Les auteurs n’ont aucun tabou et identifient des possibilités d’amélioration dans presque tous les domaines liés à l’économie. Par exemple, une « Common-Ownership Self-assessed Tax » (COST) pourrait réduire sensiblement la sous-utilisation d’actifs physiques comme les terrains et les bâtiments, ce qui permettrait d’accélérer la croissance. Et que penser de la proposition de rétribuer comme un travail2 le partage de ses données personnelles ?
Le chapitre sur les comportements présumés anticoncurrentiels dans des secteurs où l’actionnariat de plusieurs entreprises est aux mains de quelques fonds d’investissement, répond à une demande de plus en plus pressante pour une nouvelle réglementation antitrust (voir à ce sujet la contribution antérieure d’Arne Maes).

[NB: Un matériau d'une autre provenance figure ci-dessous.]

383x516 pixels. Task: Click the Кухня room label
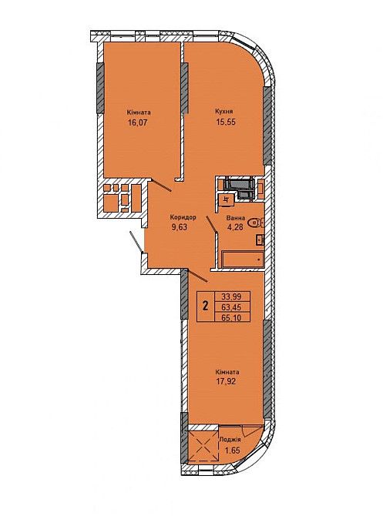click(226, 111)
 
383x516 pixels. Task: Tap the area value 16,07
click(137, 123)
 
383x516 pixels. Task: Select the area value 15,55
click(226, 122)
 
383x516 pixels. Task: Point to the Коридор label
click(183, 217)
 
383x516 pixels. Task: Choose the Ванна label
click(236, 218)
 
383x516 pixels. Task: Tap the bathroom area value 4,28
click(235, 227)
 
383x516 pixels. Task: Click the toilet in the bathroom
click(256, 223)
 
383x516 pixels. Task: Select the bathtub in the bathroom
click(243, 260)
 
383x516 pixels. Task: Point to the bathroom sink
click(260, 240)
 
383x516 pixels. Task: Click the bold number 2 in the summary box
click(206, 307)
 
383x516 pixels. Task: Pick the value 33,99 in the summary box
click(231, 297)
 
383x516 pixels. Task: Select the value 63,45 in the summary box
click(231, 307)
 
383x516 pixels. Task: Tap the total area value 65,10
click(231, 317)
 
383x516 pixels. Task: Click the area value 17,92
click(227, 382)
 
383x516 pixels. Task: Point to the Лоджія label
click(230, 439)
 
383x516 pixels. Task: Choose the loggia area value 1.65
click(232, 450)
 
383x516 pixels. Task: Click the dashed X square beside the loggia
click(204, 447)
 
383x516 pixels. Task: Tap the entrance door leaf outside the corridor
click(136, 243)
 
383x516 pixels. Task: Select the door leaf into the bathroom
click(211, 224)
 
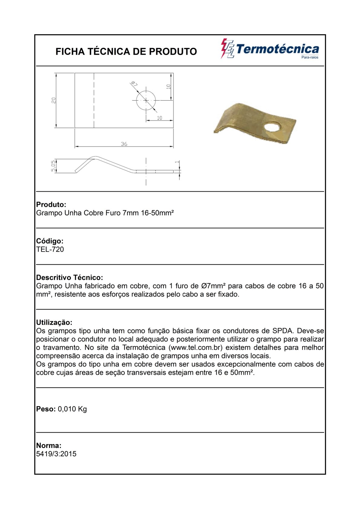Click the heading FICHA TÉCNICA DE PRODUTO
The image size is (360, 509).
[x=126, y=52]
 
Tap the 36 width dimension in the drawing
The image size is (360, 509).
[x=124, y=144]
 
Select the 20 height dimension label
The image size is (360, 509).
[x=54, y=100]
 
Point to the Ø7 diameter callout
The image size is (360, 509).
[x=134, y=84]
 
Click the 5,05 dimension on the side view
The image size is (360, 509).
[x=54, y=166]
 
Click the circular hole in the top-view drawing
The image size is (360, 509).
[x=146, y=100]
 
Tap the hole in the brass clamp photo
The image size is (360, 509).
[x=271, y=126]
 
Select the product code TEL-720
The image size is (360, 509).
[x=50, y=249]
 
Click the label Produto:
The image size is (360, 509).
[x=51, y=205]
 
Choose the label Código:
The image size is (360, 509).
[x=50, y=241]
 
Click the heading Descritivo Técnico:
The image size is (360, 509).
[x=70, y=277]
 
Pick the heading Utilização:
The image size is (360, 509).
[x=54, y=322]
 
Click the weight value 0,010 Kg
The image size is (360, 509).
[x=72, y=409]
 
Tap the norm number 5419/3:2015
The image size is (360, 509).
[x=56, y=454]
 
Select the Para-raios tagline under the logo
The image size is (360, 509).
[x=310, y=57]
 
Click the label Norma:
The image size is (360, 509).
[x=49, y=446]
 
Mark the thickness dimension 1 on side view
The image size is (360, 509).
[x=178, y=162]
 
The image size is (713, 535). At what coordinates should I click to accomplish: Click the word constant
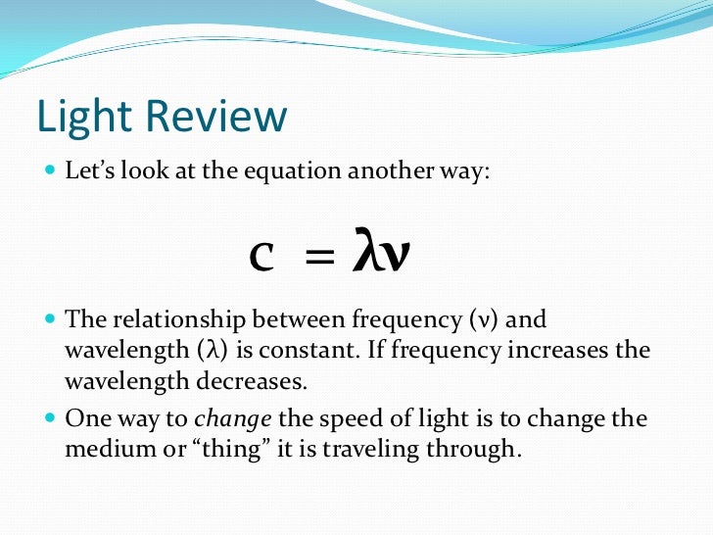pos(285,350)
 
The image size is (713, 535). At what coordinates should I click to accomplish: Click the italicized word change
pos(233,418)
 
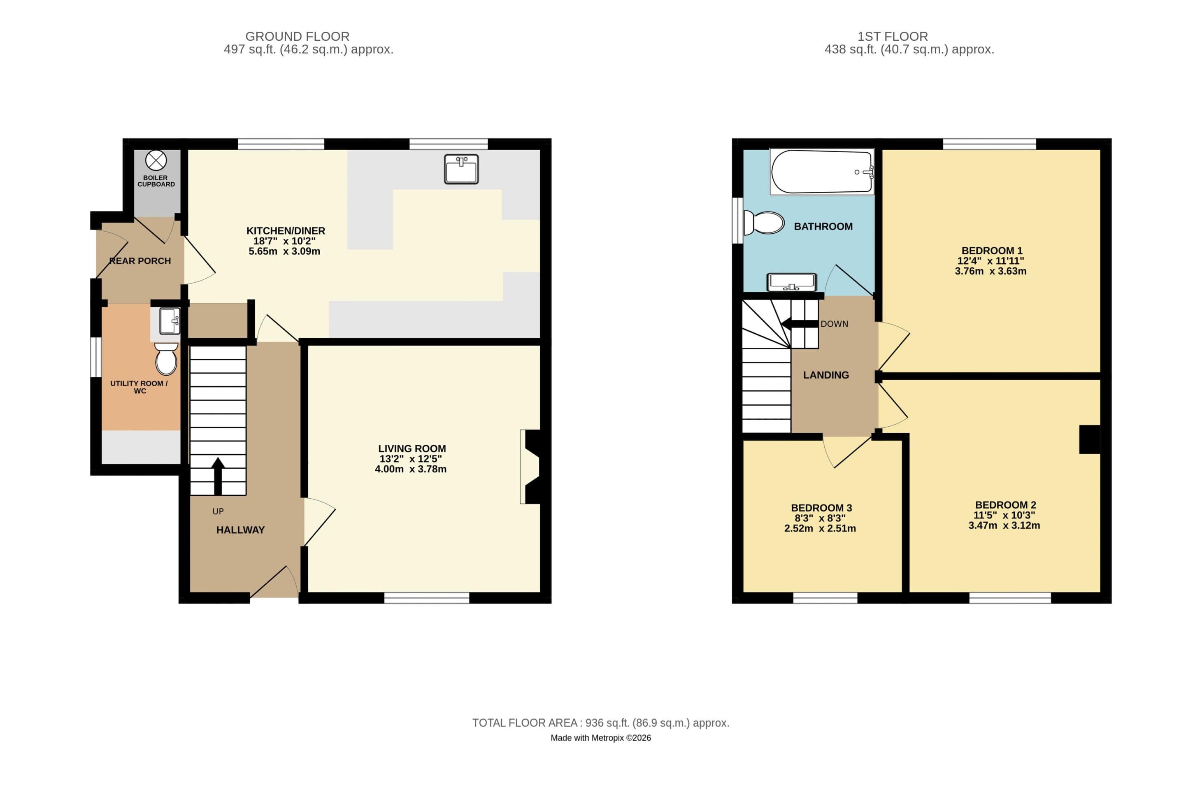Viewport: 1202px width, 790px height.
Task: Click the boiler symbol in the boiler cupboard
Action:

Le caractère très actuel de ce thème a encore été confirmé à la fin de l’an dernier, lorsque la Commissaire européenne Margrethe Verstager a diligenté une enquête sur ces pratiques.
Enfin, Posner et Weyl rompent une lance pour le « quadratic voting ». Cette proposition, qui vise à donner aux électeurs des crédits de voix, au lieu d’une voix unique, illustre également les principales forces et faiblesses du livre. Les choix politiques proposés par les auteurs sont sans nul doute défendables au niveau théorique pour lutter contre les tendances (inégalités, faible croissance, impasse politique) dont de nombreux citoyens sont victimes, mais la complexité et la radicalité de ces mesures posent aussi la question de leur faisabilité.
C’est d’ailleurs la volonté des auteurs : le livre n’est pas un « plan quinquennal », mais propose une regard optimiste sur un futur un peu plus lointain, mais surtout « réalisable ». Les auteurs plaident clairement en faveur d’un renouvellement des leviers du marché libre, d’une meilleure répartition des richesses, et d’un élargissement de la portée sociale des choix politiques comme garantie de la meilleure prospérité possible dans l’avenir. Une lecture obligatoire pour nos politiciens ?
1 Leur approche offre une nouvelle perspective aux défenseurs du revenu universel. De manière générale, Posner et Weyl essaient toujours de définir l’activité la plus rentable pour les biens publics via le fonctionnement du marché et la volonté (non masquée) de payer les impôts qui en découle. Cette valeur la plus élevée possible pourrait par exemple financer, par l’intermédiaire d’un impôt, le paiement d’un revenu universel de base.
2 Les auteurs parlent dans ce contexte de ce que l’on appelle les « Captcha », que l’on retrouve sur des sites internet comme Facebook et Google qui demandent aux utilisateurs de prouver qu’ils ne sont pas des robots. Alors que dans le passé, on leur demandait de recopier quelques lettres, ils doivent aujourd’hui identifier des photos montrant une voiture, des feux de signalisation, des étalages, des ponts, etc. Les auteurs pointent le fait que cette demande n’est pas motivée par des considérations de sécurité, mais que ces entreprises sont occupées à développer des applications d’intelligence artificielle qui « apprennent » à partir des millions de photos qu’elles détiennent. Il n’en reste pas moins que ces photos doivent avoir été labellisées une première fois… Et aujourd’hui que ces mêmes sociétés travaillent à des voitures autonomes, l’accent serait mis sur la reconnaissance d’éléments susceptibles d’être intéressants dans le trafic… Une femme n’a pas trouvé cela amusant et a introduit une plainte contre Google parce que le géant technologique ne l’a pas rémunérée pour le travail qu’elle a fourni en remplissant un Captcha.